Excerpts from a dataset:
◆ ◆ ◆ ◆

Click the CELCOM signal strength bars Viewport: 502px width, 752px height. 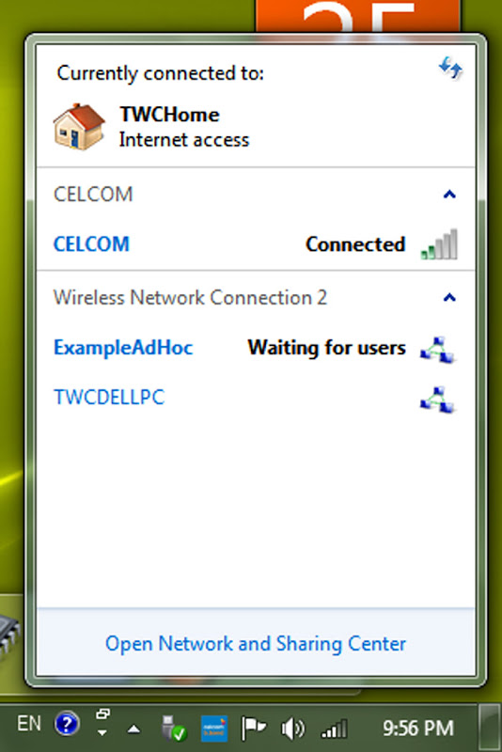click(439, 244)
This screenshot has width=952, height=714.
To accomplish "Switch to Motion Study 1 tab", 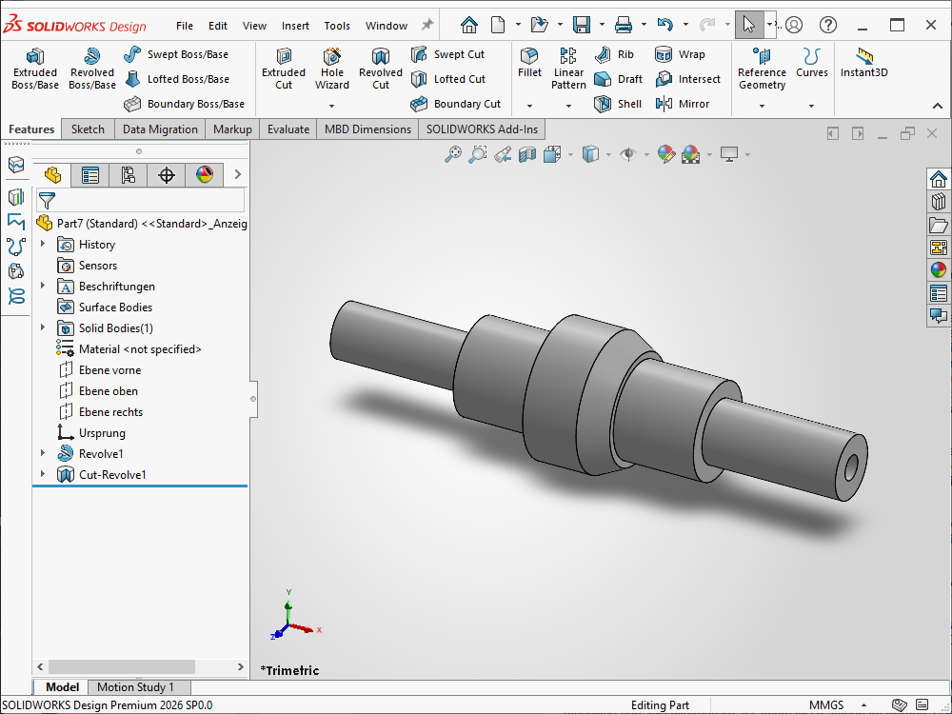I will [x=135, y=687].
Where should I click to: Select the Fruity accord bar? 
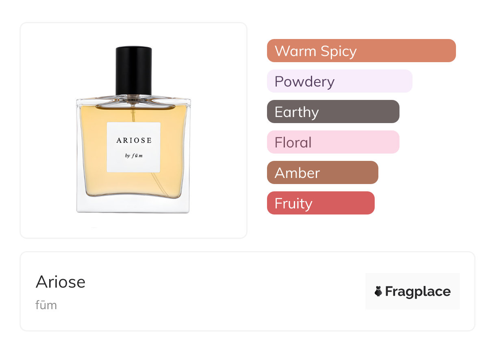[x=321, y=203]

◆ ◆ ◆ ◆

TASK DETAILS:
Copy exactly, and copy nothing else: the lines from the one containing "Where should I" through the end of the data, both ends included, with pictures left out.

EXERCISE RESULT:
Where should I click to: Select the Fruity accord bar? 
[x=321, y=203]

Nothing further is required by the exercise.